Risk of Nephrolithiasis in adults heterozygous for SLC34A3 Ser192Leu in an unselected health system cohort

Homozygous or compound heterozygous mutations in solute carrier family 34, member 3 (SLC34A3) cause hereditary hypophosphatemic rickets with hypercalciuria (HHRH). Patients heterozygous for SLC34A3 pathogenic variants may be at increased risk for renal calcification but reports have been mostly limited to family members of patients with autosomal recessive HHRH. To determine the phenotypic spectrum of SLC34A3 Ser192Leu, we examined the most pathogenic SLC34A3 variant Ser192Leu (238 out of 174,417 participants) in an unselected, health system-based research cohort in central and northeast Pennsylvania.
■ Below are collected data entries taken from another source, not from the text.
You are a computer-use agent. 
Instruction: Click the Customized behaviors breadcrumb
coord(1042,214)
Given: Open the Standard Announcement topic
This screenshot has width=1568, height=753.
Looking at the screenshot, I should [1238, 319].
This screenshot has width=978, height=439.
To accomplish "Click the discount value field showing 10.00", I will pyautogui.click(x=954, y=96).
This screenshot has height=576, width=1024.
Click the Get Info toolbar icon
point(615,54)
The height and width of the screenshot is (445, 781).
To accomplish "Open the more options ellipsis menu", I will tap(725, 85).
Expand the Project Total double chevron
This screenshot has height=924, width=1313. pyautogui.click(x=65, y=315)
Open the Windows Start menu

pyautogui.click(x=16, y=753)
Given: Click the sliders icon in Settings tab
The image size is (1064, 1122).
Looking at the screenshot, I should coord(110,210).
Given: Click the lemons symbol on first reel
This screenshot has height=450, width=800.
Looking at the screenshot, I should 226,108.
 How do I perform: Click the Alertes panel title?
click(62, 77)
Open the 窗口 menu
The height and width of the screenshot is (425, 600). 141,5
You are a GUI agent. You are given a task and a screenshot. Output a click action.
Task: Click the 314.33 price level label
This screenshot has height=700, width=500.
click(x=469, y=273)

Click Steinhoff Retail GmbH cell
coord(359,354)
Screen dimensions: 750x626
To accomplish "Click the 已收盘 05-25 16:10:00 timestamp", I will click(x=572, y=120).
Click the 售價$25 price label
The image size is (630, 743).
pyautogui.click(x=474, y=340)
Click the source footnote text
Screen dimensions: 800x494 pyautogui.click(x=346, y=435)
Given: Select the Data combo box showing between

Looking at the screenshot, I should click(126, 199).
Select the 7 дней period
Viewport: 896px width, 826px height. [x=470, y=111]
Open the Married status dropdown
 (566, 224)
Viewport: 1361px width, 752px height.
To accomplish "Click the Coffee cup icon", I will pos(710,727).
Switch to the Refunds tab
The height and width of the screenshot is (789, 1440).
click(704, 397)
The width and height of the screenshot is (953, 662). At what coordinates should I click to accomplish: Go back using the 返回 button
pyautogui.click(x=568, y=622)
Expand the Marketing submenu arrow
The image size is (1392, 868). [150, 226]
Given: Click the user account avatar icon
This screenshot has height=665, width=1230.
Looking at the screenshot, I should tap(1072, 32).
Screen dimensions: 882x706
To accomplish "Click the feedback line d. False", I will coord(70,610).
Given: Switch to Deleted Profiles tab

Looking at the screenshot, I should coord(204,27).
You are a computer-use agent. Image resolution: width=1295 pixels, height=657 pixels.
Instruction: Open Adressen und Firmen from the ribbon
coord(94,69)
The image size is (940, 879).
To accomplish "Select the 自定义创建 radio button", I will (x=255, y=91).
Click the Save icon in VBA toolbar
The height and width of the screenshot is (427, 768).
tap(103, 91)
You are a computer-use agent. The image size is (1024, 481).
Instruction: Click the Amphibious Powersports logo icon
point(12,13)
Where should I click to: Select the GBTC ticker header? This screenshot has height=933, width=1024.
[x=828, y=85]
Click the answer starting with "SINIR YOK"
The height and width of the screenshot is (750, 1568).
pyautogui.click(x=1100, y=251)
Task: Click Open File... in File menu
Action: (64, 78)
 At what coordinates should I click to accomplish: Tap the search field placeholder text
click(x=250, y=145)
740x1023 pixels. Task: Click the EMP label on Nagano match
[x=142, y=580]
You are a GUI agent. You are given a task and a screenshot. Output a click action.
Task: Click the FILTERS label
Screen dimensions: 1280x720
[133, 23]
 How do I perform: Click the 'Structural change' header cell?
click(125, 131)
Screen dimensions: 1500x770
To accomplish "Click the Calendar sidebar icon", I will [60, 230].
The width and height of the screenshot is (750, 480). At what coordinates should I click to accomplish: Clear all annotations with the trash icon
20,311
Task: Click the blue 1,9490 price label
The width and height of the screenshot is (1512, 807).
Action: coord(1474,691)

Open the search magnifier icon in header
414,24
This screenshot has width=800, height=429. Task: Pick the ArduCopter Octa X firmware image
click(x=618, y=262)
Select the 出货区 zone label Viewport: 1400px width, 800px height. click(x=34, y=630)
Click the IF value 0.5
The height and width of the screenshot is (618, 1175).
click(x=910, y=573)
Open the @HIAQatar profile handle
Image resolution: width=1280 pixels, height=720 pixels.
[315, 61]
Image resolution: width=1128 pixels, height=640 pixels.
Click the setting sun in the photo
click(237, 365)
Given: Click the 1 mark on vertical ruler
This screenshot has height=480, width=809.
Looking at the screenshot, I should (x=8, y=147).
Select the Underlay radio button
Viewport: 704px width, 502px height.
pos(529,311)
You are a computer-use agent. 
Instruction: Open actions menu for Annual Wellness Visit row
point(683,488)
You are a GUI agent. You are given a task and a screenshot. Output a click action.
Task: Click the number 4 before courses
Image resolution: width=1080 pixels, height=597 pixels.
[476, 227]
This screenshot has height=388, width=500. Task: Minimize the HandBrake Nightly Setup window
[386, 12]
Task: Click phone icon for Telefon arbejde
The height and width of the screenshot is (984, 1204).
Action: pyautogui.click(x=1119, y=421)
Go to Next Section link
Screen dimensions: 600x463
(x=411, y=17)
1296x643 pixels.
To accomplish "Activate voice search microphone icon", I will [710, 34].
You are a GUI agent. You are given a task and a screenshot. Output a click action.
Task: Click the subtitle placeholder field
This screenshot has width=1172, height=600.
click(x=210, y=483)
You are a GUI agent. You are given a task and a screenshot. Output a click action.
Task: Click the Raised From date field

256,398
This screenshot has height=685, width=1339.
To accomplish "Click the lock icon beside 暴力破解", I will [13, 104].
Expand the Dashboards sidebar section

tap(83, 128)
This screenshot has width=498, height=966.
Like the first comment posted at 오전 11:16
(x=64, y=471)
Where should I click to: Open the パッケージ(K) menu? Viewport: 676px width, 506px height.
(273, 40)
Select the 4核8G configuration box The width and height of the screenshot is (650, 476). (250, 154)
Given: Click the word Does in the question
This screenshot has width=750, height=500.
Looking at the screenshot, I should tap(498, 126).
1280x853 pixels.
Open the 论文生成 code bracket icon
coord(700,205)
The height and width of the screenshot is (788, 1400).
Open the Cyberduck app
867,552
SLC34A3 Ser192Leu heterozygotes had higher risks of nephrolithiasis ICD diagnosis (13% vs. 6%), hypophosphatemia <2.5 mg/dL (31/96 [32%] vs. 6226/39636 [16%]), lower eGFR (-4.43, 95% CI: -7.03, -1.83; p=0.001) and tended to have higher prevalence of kidney/liver cyst ICD codes (5% vs. 3%; p=0.09), compared to controls. Further studies are needed to determine whether personalized approaches (i.e. phosphate supplementation) to patients heterozygous for SLC34A3 pathogenic variants can reduce kidney stone burden and risk of kidney function decline.